Asymptotic bounds for average-case complexity of Boolean functions

Abstract

Some results obtained in recent years concerning the average-case complexity of computing Boolean functions by straight line programs with conditional stop are considered. These programs generalize the concept of a Boolean circuit and are a natural model of straight line computations, i.e., computations that do not involve conditional branching or indirect addressing, but allow an early termination under a certain condition. Such computations can be informally described as follows. Computations are executed by a processor with memory consisting of cells. The processor is capable of computing some number of elementary functions, which form the computational basis. At any moment of time, each memory cell is accessible to the processor for both reading and writing data. The processor is controlled by a program that is a sequence of elementary instructions of two types. Every instruction of the first type computes the value of a basis function whose arguments are contained in certain memory cells. The computed result is also placed in a memory cell. An instruction of the second type can terminate the execution of a program. Every such instruction has a single argument, which is contained in a memory cell. If the value of the argument is equal to a certain fixed number, say, unity, then the processor terminates the program execution. If the argument has a different value, then the next instruction of the program is executed. There are special memory cells whose values are declared to be the result of executing the program after its termination. A natural measure of the complexity of such a program is the running time averaged over all possible arguments.

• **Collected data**
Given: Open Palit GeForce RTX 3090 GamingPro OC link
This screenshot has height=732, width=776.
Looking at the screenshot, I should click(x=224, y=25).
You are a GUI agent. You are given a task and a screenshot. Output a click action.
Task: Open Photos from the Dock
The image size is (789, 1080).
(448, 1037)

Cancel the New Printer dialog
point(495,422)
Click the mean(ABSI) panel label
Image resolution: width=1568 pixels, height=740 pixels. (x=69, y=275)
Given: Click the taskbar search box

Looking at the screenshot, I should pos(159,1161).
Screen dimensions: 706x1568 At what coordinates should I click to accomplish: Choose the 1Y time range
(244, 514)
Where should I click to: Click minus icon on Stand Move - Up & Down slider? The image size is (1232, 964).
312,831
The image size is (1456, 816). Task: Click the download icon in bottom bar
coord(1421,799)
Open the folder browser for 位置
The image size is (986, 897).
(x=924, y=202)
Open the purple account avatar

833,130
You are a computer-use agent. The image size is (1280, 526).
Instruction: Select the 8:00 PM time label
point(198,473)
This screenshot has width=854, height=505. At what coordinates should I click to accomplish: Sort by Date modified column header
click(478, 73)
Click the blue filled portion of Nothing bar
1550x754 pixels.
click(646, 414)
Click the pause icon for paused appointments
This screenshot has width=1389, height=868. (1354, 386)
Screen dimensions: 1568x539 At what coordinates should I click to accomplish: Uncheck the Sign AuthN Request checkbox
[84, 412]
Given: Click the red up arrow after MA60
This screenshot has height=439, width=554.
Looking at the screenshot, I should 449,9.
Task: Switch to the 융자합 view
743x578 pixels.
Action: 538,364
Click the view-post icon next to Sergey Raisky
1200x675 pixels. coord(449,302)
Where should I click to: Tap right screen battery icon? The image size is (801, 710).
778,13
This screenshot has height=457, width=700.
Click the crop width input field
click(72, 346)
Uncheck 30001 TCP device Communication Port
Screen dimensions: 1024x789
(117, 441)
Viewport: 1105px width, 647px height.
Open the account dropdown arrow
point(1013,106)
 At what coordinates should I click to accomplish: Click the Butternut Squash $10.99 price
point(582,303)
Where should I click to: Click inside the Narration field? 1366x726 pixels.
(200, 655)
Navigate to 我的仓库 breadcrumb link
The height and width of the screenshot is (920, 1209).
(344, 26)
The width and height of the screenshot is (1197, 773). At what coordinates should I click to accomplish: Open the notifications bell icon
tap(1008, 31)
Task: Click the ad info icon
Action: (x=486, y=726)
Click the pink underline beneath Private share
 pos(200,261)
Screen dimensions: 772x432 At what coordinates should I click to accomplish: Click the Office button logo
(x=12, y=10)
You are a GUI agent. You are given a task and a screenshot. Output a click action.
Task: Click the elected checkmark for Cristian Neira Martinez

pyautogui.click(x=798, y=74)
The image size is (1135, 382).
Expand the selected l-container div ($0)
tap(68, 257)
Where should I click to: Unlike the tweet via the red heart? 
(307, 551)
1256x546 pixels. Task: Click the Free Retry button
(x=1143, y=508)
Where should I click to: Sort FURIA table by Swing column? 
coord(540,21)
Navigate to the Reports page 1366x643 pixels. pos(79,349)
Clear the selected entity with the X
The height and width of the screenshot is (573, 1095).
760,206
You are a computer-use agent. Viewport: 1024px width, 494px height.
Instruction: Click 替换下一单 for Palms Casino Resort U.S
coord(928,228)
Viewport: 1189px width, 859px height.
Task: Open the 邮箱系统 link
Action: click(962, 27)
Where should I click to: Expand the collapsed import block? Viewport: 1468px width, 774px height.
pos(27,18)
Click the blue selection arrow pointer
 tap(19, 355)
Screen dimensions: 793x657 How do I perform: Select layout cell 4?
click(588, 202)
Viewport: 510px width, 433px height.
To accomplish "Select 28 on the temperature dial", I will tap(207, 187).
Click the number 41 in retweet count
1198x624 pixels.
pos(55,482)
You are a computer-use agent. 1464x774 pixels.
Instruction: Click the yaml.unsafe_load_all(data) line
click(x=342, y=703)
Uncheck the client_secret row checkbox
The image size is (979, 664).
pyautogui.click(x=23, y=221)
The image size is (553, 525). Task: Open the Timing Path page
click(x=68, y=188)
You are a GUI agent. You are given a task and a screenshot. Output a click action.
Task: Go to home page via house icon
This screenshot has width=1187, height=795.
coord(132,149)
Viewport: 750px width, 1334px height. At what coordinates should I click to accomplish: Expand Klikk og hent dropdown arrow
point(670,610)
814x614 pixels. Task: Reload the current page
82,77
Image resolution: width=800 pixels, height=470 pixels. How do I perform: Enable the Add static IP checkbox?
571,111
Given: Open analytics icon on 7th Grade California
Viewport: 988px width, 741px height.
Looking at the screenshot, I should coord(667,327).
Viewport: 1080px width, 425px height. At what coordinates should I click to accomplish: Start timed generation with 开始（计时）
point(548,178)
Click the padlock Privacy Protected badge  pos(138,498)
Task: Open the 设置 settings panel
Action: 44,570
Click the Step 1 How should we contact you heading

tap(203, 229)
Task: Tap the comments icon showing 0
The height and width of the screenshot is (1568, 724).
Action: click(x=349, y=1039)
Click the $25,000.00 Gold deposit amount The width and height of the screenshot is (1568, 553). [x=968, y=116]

• **What the task requires**
Please state what the abstract gives as a natural measure of the complexity of such a program. This collected data stands apart from the abstract.

• **Solved exercise**
The running time averaged over all possible arguments.